[How to complete this task]
Reproduce verbatim the passage of the retail footfall report starting at "This was the" and ending at "buying goods online.".

Retail footfall dipped for the first time in two months last week driven by Brits shunning high streets and continuing to shop online despite the lifting of Covid restrictions, according to new data released today.
Figures published by the Office for National Statistics, and supplied by Springboard, show the volume of total retail footfall slid two per cent in the week to 21 August compared to the previous week.
This was the first weekly fall since the week to 19 June of this year.
The slight dip in consumers heading to physical retail stores has been partly driven by Brits maintaining newfound online shopping habits adopted during the Covid crisis.
Most retail locations were forced to shut amid pandemic-induced lockdowns, prompting shoppers to switch to buying goods online.
Latest data from the ONS shows the proportion of retail sales conducted online stands at 27.9 per cent, significantly higher than the 19.8 per cent registered in the month before the onset of the Covid crisis.
“Footfall in high streets saw the greatest decrease of two per cent, while footfall in retail parks and shopping centres both saw slight decreases of one per cent, compared with the previous week,” the ONS said.
Retail sales unexpectedly dipped over the last month, down 2.5 per cent in July compared to June of this year. Meanwhile, credit and debit card spending was near pre-Covid levels in the week to 19 August, down one percentage point to 94 per cent from the previous week.
Concerns about catching the more transmissible Delta variant of Covid may have also deterred consumers from heading to physical retail stores where the risk of transmission is higher compared to shopping online.

[Information shown]

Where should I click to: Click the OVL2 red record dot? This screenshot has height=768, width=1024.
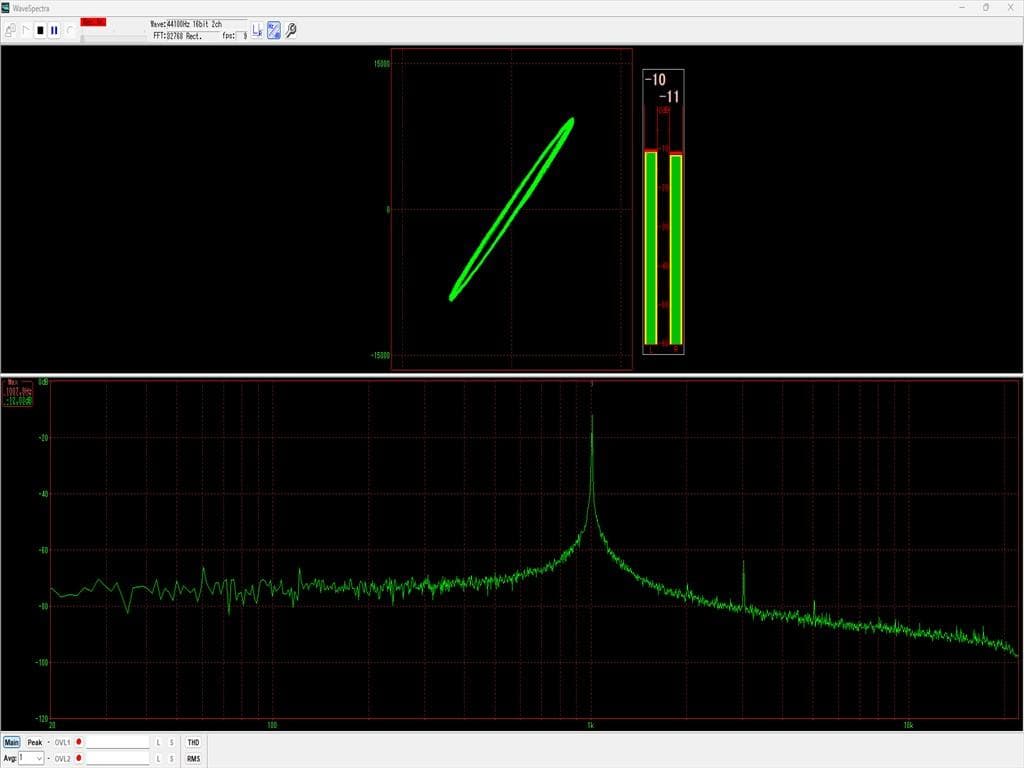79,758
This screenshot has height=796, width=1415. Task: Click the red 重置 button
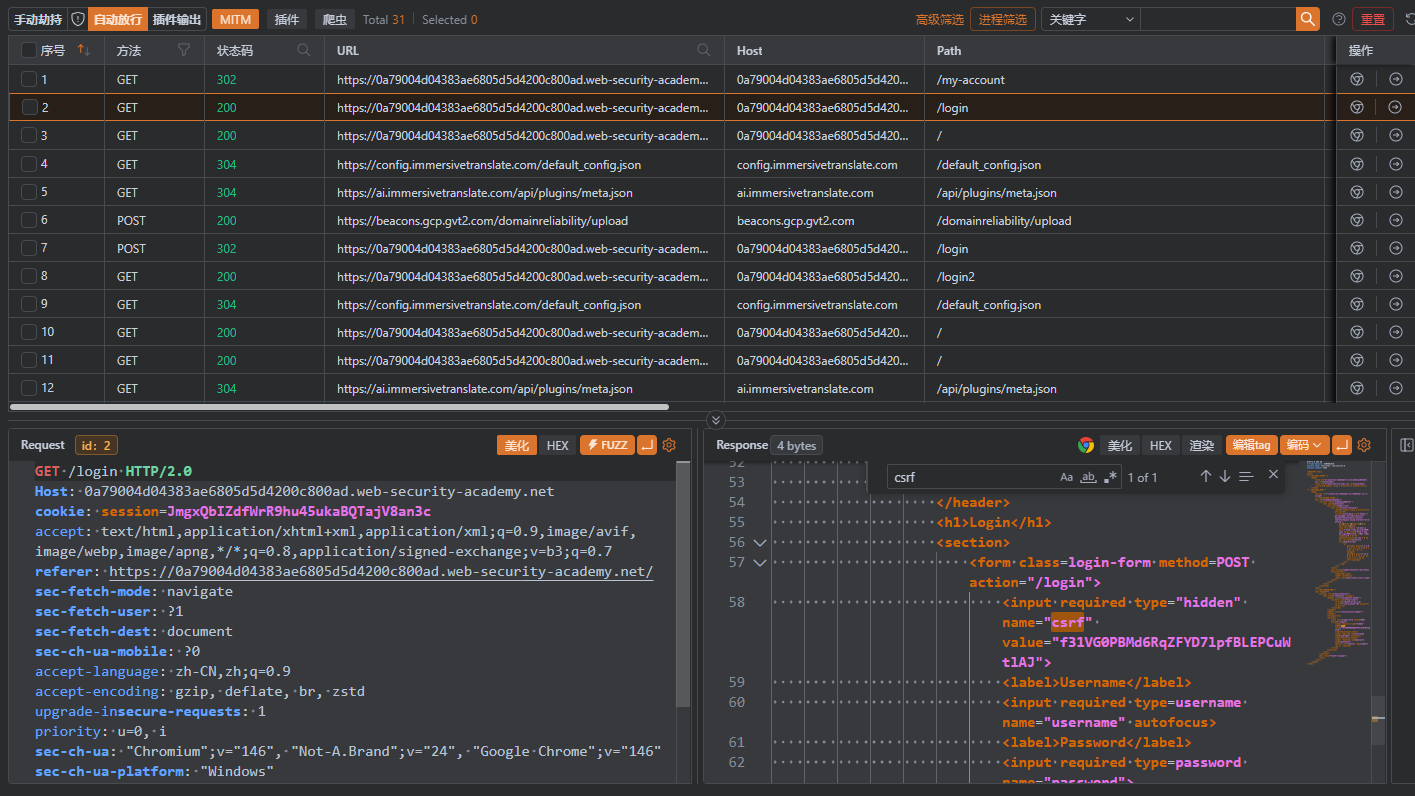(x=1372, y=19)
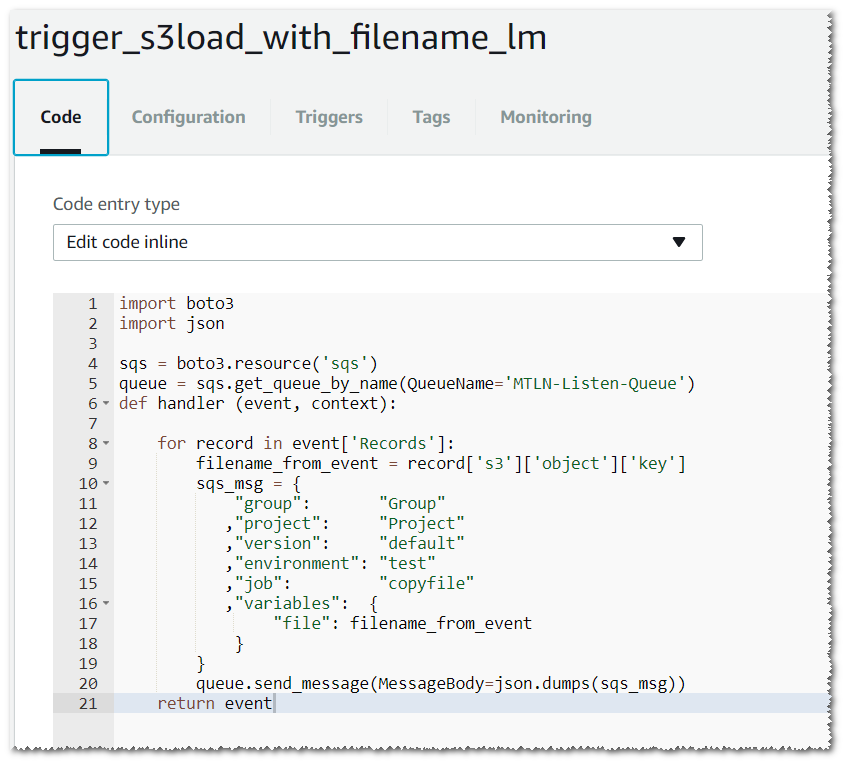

[Exercise answer]
This was the first weekly fall since the week to 19 June of this year.
The slight dip in consumers heading to physical retail stores has been partly driven by Brits maintaining newfound online shopping habits adopted during the Covid crisis.
Most retail locations were forced to shut amid pandemic-induced lockdowns, prompting shoppers to switch to buying goods online.